**Brief**. Write back every line of the listing exactly, excluding images.

**Records shown**.
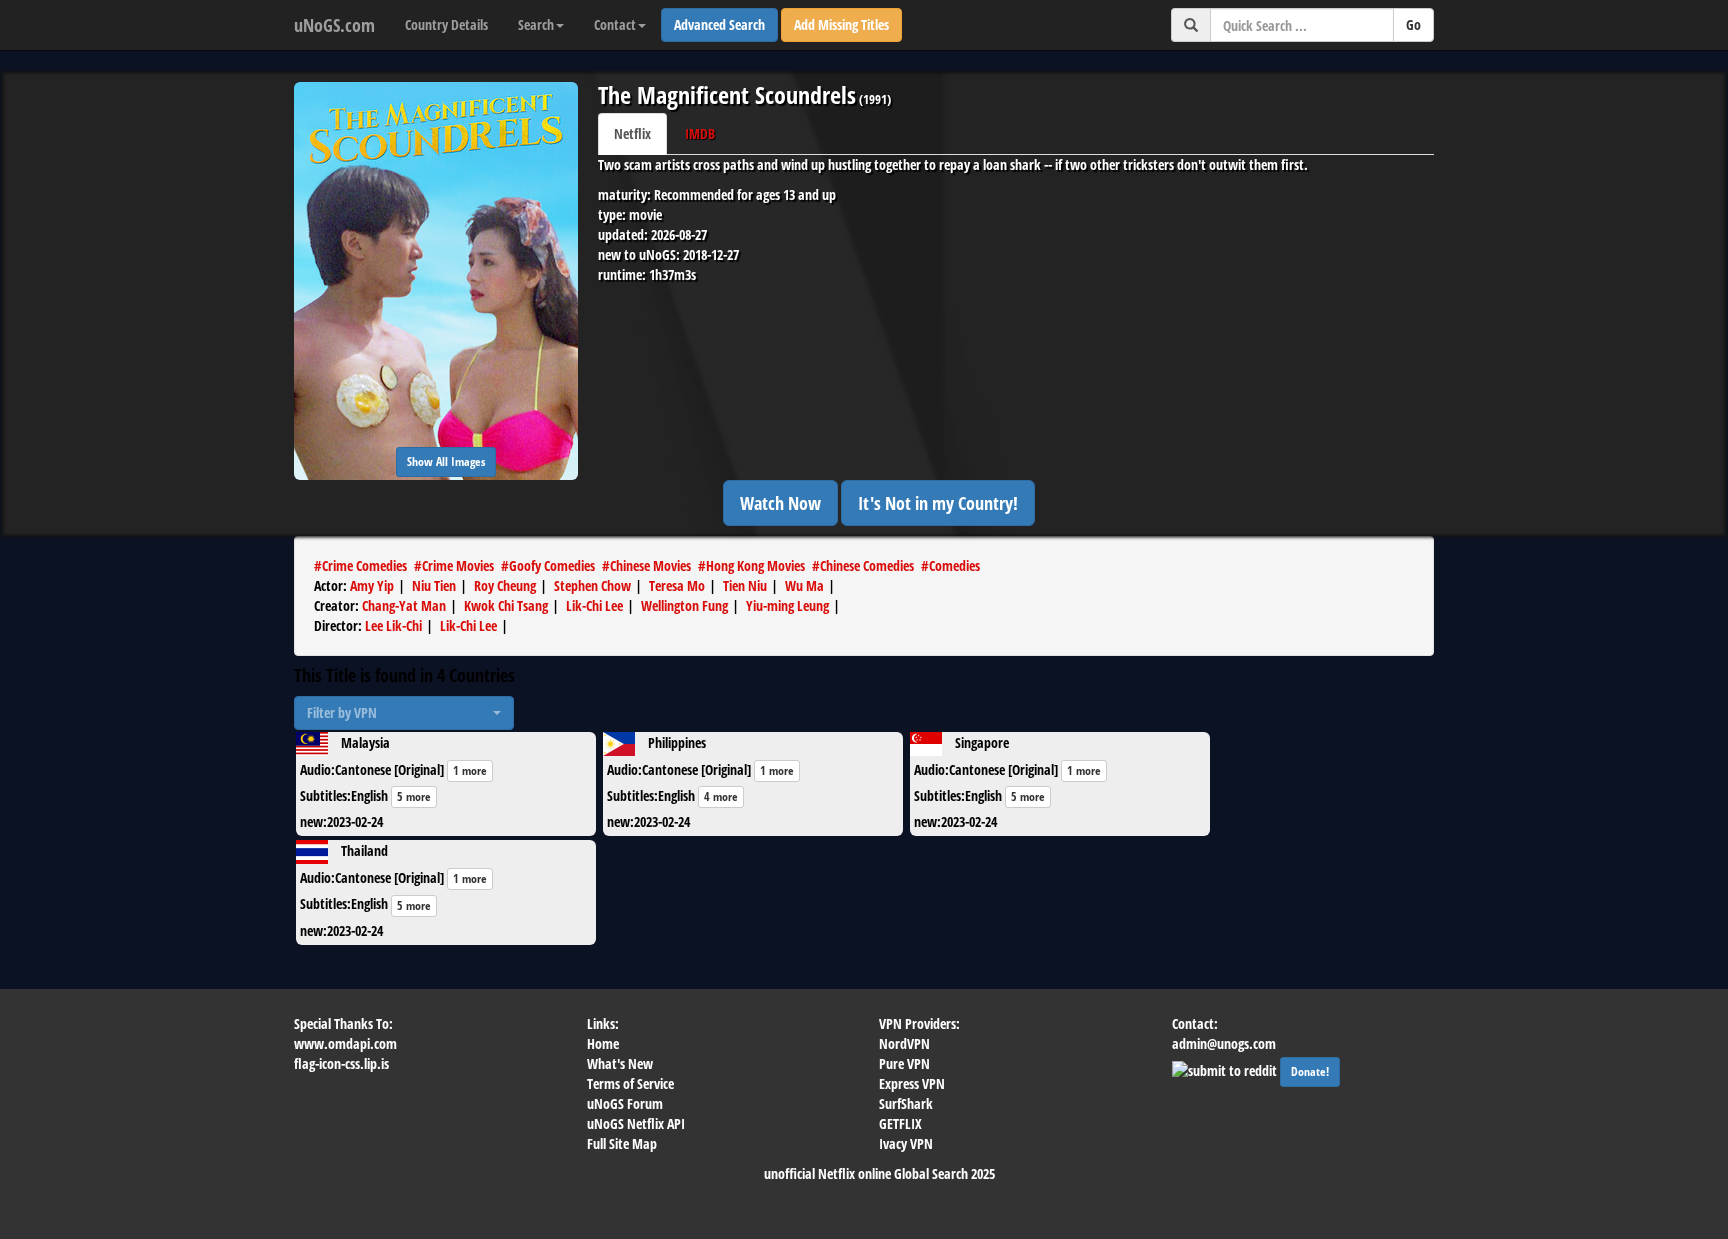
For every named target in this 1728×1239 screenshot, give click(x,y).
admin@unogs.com (1224, 1043)
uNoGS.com (334, 25)
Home (603, 1043)
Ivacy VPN (906, 1143)
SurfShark (906, 1103)
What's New (620, 1063)
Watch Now (780, 503)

**Answer for the task**.
For every named target in this 1728×1239 screenshot, give click(x,y).
admin@unogs.com (1224, 1043)
uNoGS.com (334, 25)
Home (603, 1043)
Ivacy VPN (906, 1143)
SurfShark (906, 1103)
What's New (620, 1063)
Watch Now (780, 503)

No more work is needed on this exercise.